Mr J was also never missing. I later found out he would meet OW in hotels when he was djing out of the capital - his djing start before he left and OW1. The only time he was late, he phoned, saying he had missed the bus and would be home by dinner time. It was quite plausible. However, unlike what he told me, he didn't spend the time waiting for the next bus reading by the seaside, it was the first time OW1 went to meet him.
They also had a stolen kiss in a train/tube station in the capital. Mr J was on his work round, stop be the station, spend a couple of minutes with OW1, they kissed, he left. She was with a female friend and terrified the friend would see them. Can you say ridiculous and teenage like?
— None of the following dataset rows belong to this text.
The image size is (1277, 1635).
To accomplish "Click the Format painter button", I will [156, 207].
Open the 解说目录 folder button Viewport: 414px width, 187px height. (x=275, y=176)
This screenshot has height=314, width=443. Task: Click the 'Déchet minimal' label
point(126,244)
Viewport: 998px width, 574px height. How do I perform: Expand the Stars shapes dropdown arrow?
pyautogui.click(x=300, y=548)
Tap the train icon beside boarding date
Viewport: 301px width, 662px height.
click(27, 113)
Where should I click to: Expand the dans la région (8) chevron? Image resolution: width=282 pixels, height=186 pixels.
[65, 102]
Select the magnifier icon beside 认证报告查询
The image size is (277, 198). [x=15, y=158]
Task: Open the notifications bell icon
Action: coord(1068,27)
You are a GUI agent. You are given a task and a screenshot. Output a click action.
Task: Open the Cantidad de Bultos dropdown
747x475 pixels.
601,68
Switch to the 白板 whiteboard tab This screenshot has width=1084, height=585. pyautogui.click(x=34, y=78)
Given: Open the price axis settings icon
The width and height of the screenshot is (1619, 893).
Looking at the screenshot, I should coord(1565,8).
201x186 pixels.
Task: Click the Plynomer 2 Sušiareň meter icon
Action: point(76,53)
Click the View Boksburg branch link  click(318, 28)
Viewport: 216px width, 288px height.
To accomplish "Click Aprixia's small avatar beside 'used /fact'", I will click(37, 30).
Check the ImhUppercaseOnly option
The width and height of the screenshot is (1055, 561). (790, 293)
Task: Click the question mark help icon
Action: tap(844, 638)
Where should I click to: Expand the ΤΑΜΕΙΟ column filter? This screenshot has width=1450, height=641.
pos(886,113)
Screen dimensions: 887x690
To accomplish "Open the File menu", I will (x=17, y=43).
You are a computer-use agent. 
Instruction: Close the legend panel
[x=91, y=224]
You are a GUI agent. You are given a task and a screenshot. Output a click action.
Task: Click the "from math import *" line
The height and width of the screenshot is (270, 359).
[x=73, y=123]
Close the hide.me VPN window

He e-mailed OW1 from work and called her either when he left in the morning, during his lunch break on his way home. The only thing he did I thought suspicious was Messenger (the good old one, not Facebook one) and wanting the computer for himself. We used to be side by side often using the computer. One day he started to freak that I was there with him, as it was often the case. I asked him why he was freaking since he had always done it. Had he something to hide? No, no, I don't have anything to hide, he said. Then he went back not to mind if I was around.
He didn't spend nights away aside from those ones he was djing out of town, he would be home for dinner., etc. But, in Mr J's case, OW1 lived in another city, some 200km away. She had a job, he still had his pre-MLC job. Even after he left they only meet on weekends, aside from some holidays = Mr J went djing abroad. And during the weekends, he would be djing Friday and Saturday. She always had to leave Sunday after lunch, and, at a point, she could only come to the capital by Saturday. After he left, he went to see her once or twice on a weekend.
With me, or without me in the capital, he spend most of his time alone during OW1 be it when she was hidden or in the open. OW1 spend countless nights, be it when they were hidden or open in clubs while he was djing.
OW2 lived on the other side of the river from our capital, pretty much a wider part of the capital and was always in our capital. When OW2 come along I was back home, he was alone. Time for OW2 or anyone else would be the same, since he no longer had a marriage/spouse.
One fine thing with Mr J djing while he had already left, but I was still around. Some nights, for whatever reason he wanted me to go see him djing even if OW1 was there. "You can come, no one his going to bother you, you can be with me, she will with her friends, away from the dj booth". Really? How hillarious is that? The wife you don't want can be on the dj booth, and have drinks for free, and the woman of your life, the big love of your life, has to seat in some dark corner with her friends because you do not want her in the dj booth.
You can't make this stuff up.
Of course he got a no.
After OW1 was no more, but before OW2 truly become OW1, one of the times he come to dj here back in early 2008, he texted, inviting me to go see him djing. That he was alone (meaning no woman), that he would put my name on the guest list (not that I needed, if I wanted to go I would be on the guest list anyway), that he would pay for my drinks, taxis, etc. Me? Thank you, but no. That night he texted a bit, until he had to start his set.
What does the meaning of such texting? Mostly that MLCers cannot be alone, not even when they are in a club waiting for their dj set to start. If there is no one else, and if they are in limbo because OW is not more and a new OW still isn't really OW, why not try the wife you don't want? Anyone is better than no one.